Murat ne put croire à tant de trahison; il mit son drapeau au bout de son épée et fit des signaux, mais les signaux restèrent sans réponse. Pendant ce temps, les balles de ceux qui étaient restés sur le pont pleuvaient autour de lui, tandis qu'on commençait à voir déboucher par la place la tête de la colonne qui s'était mise à la poursuite des fugitifs. Il n'y avait pas de temps à perdre, une seule chance de salut restait, c'était de pousser à la mer une barque qui s'en trouvait à vingt pas et de faire force de rames vers la flottille, qui, alors, reviendrait sans doute au secours du roi. Murat et ses compagnons se mirent donc à pousser la barque avec l'énergie du désespoir. La barque glissa sur le sable et atteignit l'eau; en ce moment, une décharge partit, et Campana tomba mort. Trenta Capelli, Pellegrino et toute leur suite n'étaient plus qu'à cinquante pas de la barque, Franceschetti sauta dedans, et de l'impulsion qu'il lui donna l'éloigna de deux ou trois pas du rivage. Murat voulut sauter à son tour, mais, par une de ces petites fatalités qui brisent les hautes fortunes, les éperons de ses bottes à l'écuyère restèrent accrochés dans un filet qui était étendu sur la plage. Arrêté dans son élan, Murat ne put atteindre la barque, et tomba le visage dans l'eau. Au même instant, et avant qu'il eût pu se relever, toute la population était sur lui: en une seconde ses épaulettes furent arrachées, son habit en lambeaux et sa figure en sang. La curée royale se fût faite à l'instant même, et chacun en eût emporté son morceau à belles dents, si Trenta Capelli et Georges Pellegrino ne fussent parvenus à le couvrir de leurs corps. On remonta en tumulte l'escalier qui conduisait à la ville. En passant au pied de la statue de Ferdinand, les vociférations redoublèrent. Trenta Capelli et Pellegrino virent que Murat serait massacré s'ils ne le tiraient pas au plus vite des mains de cette populace; ils l'entraînèrent vers le château, y entrèrent avec lui, se firent ouvrir la porte de la première prison venue, le poussèrent dedans, et la refermèrent sur lui. Murât alla rouler tout étourdi sur le parquet, se releva, regarda autour de lui; il était au milieu d'une vingtaine d'hommes prisonniers comme lui, mais prisonniers pour vols et pour assassinats. L'ex-grand duc de Berg, l'ex-roi de Naples, le beau-frère de Napoléon, était dans le cachot des condamnés correctionnels.

 

Un instant après, le gouverneur du château entra; il se nommait Mattei, et comme il était en uniforme Murât le reconnut pour ce qu'il était.

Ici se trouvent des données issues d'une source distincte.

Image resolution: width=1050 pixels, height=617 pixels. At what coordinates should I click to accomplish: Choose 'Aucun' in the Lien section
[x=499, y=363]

— Commandant, s'écria alors Murât en se levant alors du banc où il était assis et en marchant droit au gouverneur, dites, dites, est-ce que c'est là une prison à mettre un roi?

A ces mots, et tandis que le gouverneur balbutiait quelques excuses, ce furent les condamnés qui se levèrent à leur tour, stupéfaits d'étonnement; ils avaient pris Murât pour un compagnon de vol et de brigandage, et voilà qu'ils le reconnaissaient maintenant pour leur ancien roi.

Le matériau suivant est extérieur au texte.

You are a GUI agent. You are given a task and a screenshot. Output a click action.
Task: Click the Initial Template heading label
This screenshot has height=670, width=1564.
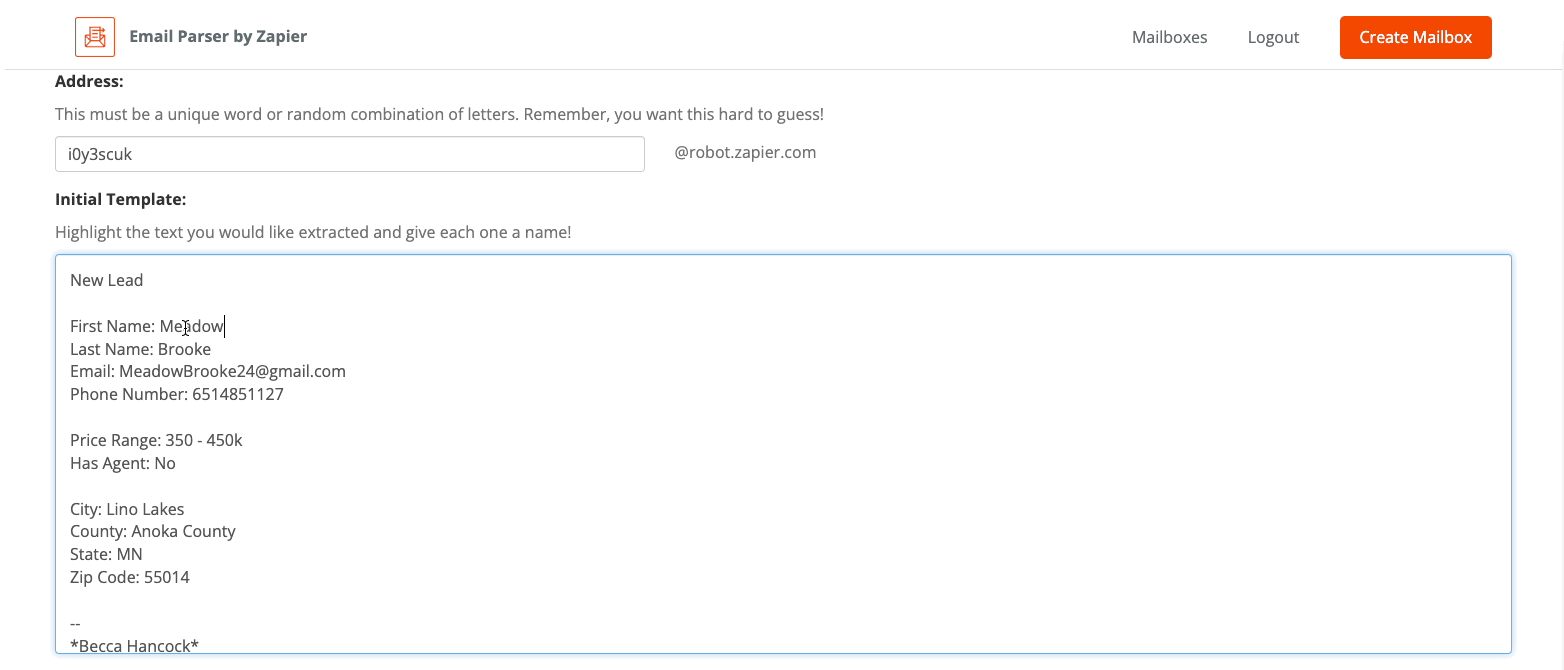pyautogui.click(x=121, y=199)
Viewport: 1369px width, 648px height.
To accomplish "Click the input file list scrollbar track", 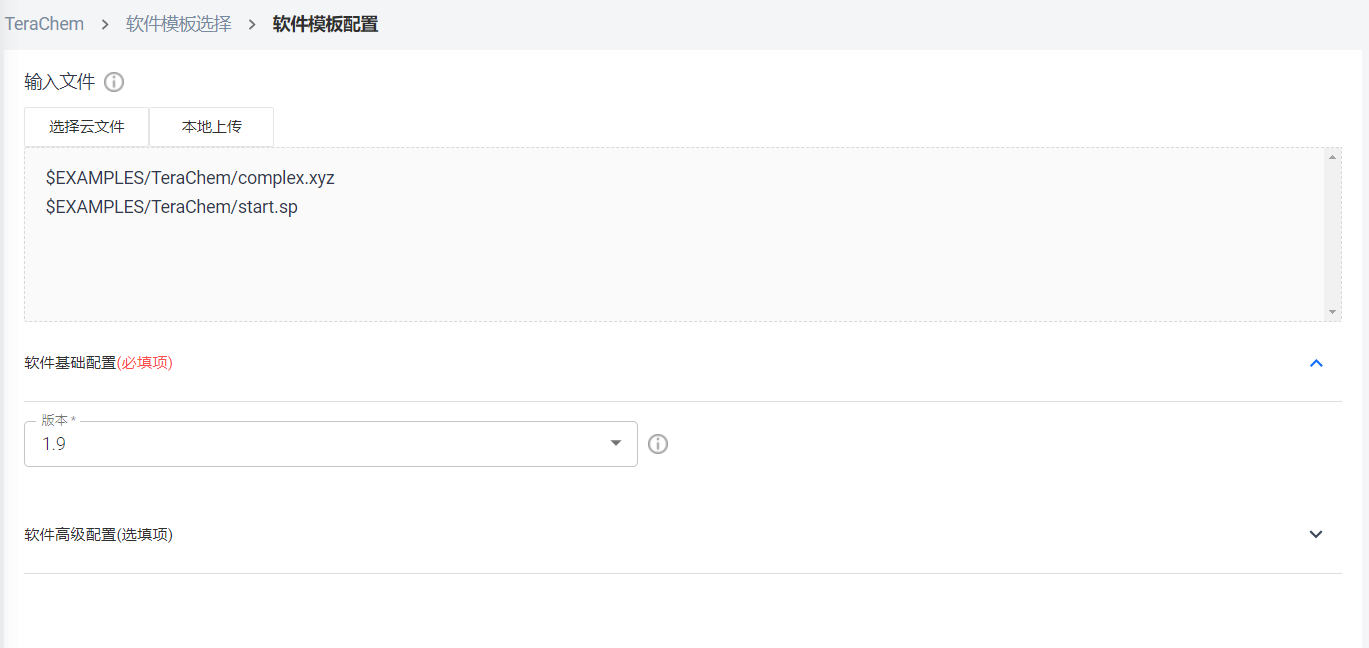I will pyautogui.click(x=1332, y=235).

— Sire, dit Mattei, donnant dans son embarras au prisonnier le titre qu'il était défendu de lui donner, sire, si vous voulez me suivre, je vais vous conduire dans une chambre particulière.

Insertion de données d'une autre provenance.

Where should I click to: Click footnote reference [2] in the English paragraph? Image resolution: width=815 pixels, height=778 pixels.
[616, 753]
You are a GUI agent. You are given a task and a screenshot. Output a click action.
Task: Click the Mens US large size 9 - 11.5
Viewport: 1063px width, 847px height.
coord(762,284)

— Il re Joachimo, il re Joachimo, murmurèrent les condamnés.

— Oui, leur dit Murat en se relevant de toute la hauteur de sa grande taille, oui, le roi Joachim, et qui, tout prisonnier et sans couronne qu'il est, ne sortira pas d'ici, cependant, sans laisser à ses compagnons de captivité, quels qu'ils soient, une trace de son passage.

A ces mots, il plongea la main dans la poche de son gousset, et en tira une poignée d'or qu'il laissa tomber sur le parquet; puis, sans attendre les remercîments des misérables dont il avait été un instant le compagnon, il fit signe au commandant Mattei qu'il était prêt à le suivre.

Le commandant marcha le premier, lui fit traverser une petite cour et le conduisit dans une chambre dont les deux fenêtres donnaient, l'une sur la pleine mer, l'autre sur la plage où il avait été arrêté. Arrivé là, il lui demanda s'il désirait quelque chose.

— Je voudrais un bain parfumé et des tailleurs pour me refaire des habits.

— L'un et l'autre seront assez difficiles à vous procurer, général, reprit Mattei lui rendant cette fois le titre officiel qu'on était convenu de lui donner.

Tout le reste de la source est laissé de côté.